• Short task
Collect every line from the items below that contains the string "icon", copying each one in full.

(Word and item position data)
════════════════

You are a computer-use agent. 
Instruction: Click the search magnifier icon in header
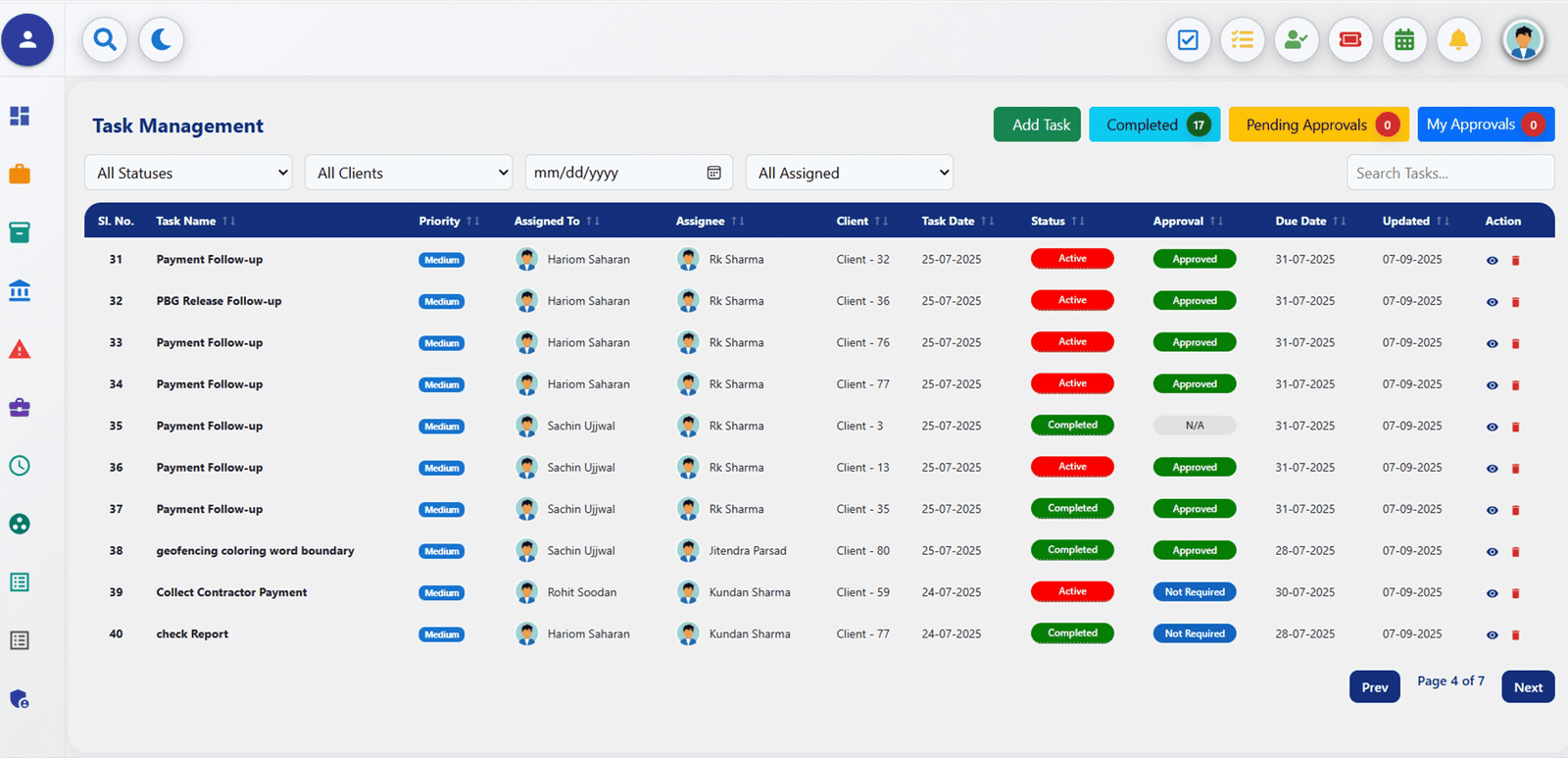[x=105, y=40]
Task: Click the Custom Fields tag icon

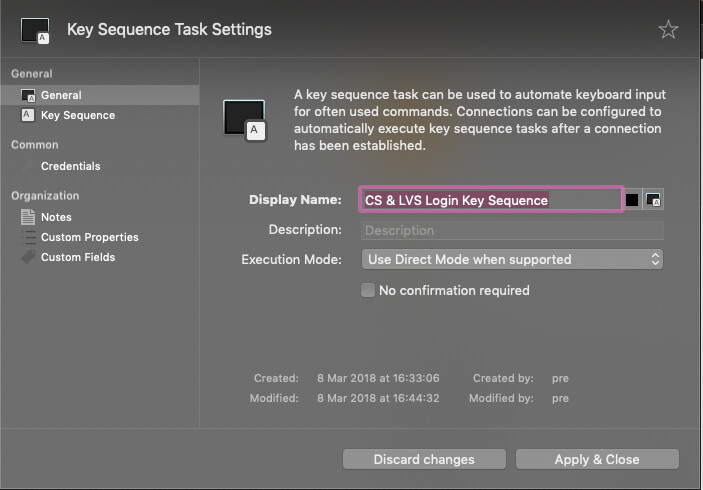Action: pyautogui.click(x=27, y=257)
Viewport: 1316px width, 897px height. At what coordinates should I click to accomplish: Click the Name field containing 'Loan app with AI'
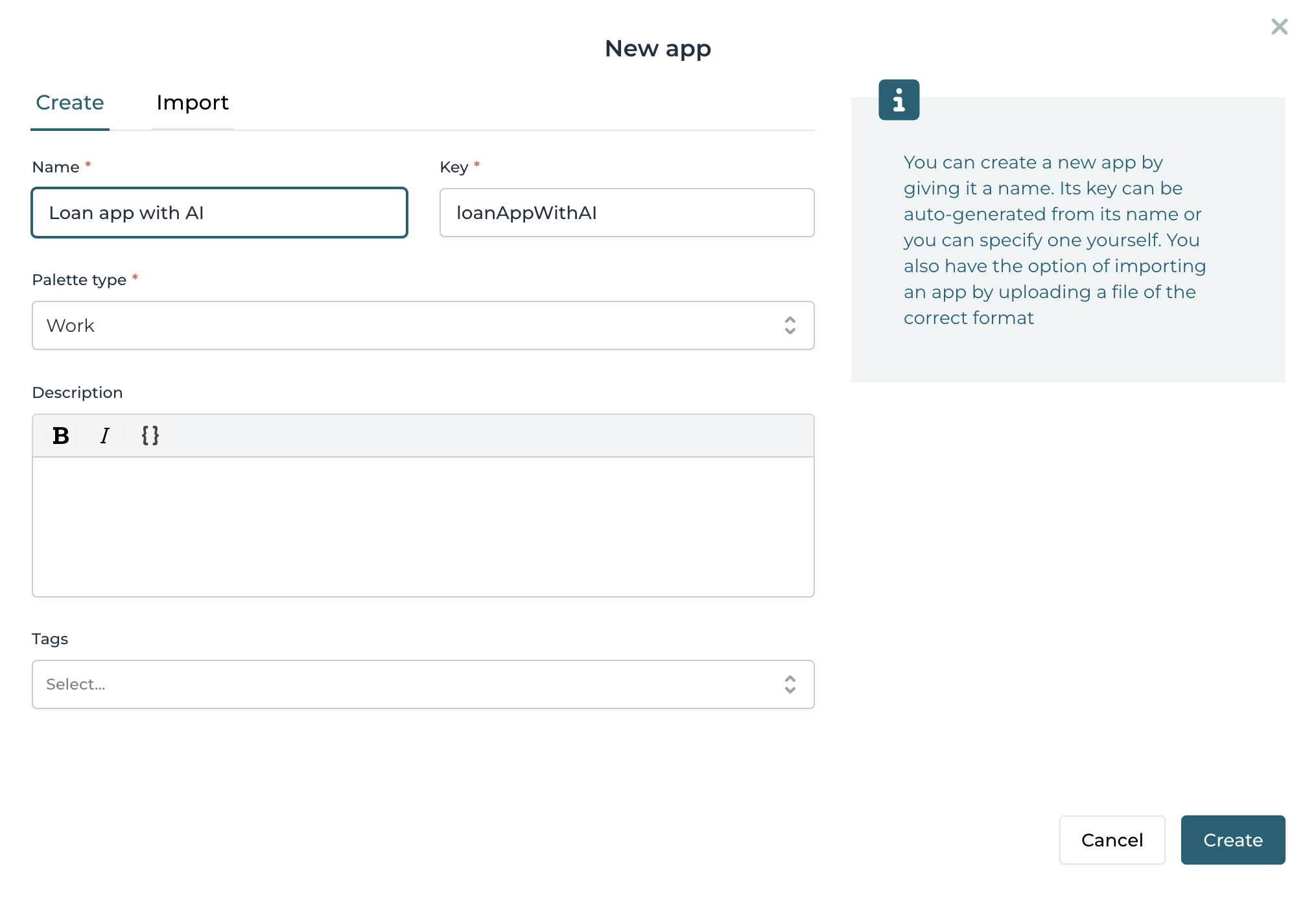[219, 213]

════════════════

• The reply
Instruction: Click the search magnifier icon in header
Task: Click the Custom Fields tag icon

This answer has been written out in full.